Background: Type III hyperlipoproteinemia is characterized by the accumulation of chylomicron and very low density lipoprotein (VLDL) remnants. Individuals with this disorder have a high risk of premature atherosclerosis, and hypolipidemic drugs are useful in their management.
Methods: We compared, in a double-blind, placebo-controlled, randomized crossed study, the effects of gemfibrozil (1200 mg/day) and simvastatin (20 mg/day) on lipids, apolipoprotein AI, apolipoprotein B, and apolipoprotein E and on lipids and apolipoprotein B content in VLDL, intermediate-density lipoprotein (IDL), low-density lipoprotein (LDL), and high-density lipoprotein (HDL) in 10 patients with type III hyperlipoproteinemia.
Results: Levels of total cholesterol, VLDL cholesterol, IDL cholesterol, and apolipoprotein B decreased with both drugs. Larger reductions in triglycerides (109 +/- 28.2 mg/dL, P =.005), VLDL cholesterol (24.7 +/- 10.9 mg/dL, P =.05), and VLDL triglycerides (86.3 +/- 20.2 mg/dL, P =.003) were obtained with gemfibrozil compared with simvastatin. LDL cholesterol reduction was more effective with simvastatin than with gemfibrozil (44.3 +/- 17.1 mg/dL, P =.03). HDL cholesterol after gemfibrozil was 5.71 +/- 2.37 mg/dL higher than after simvastatin.
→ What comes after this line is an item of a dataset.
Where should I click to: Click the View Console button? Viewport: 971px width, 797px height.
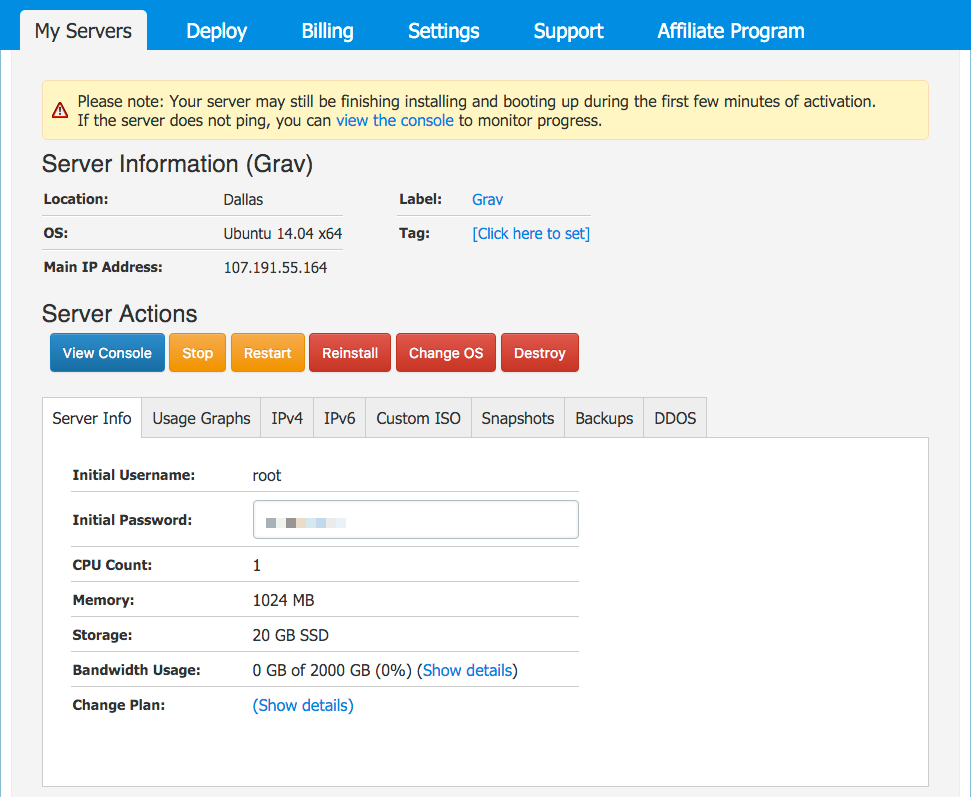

Conclusions: In patients with type III hyperlipoproteinemia gemfibrozil is more effective in reducing total triglyceride and VLDL lipid levels than simvastatin, and simvastatin is better in reducing LDL cholesterol than gemfibrozil is. IDL and apolipoprotein E levels were reduced similarly with both drugs.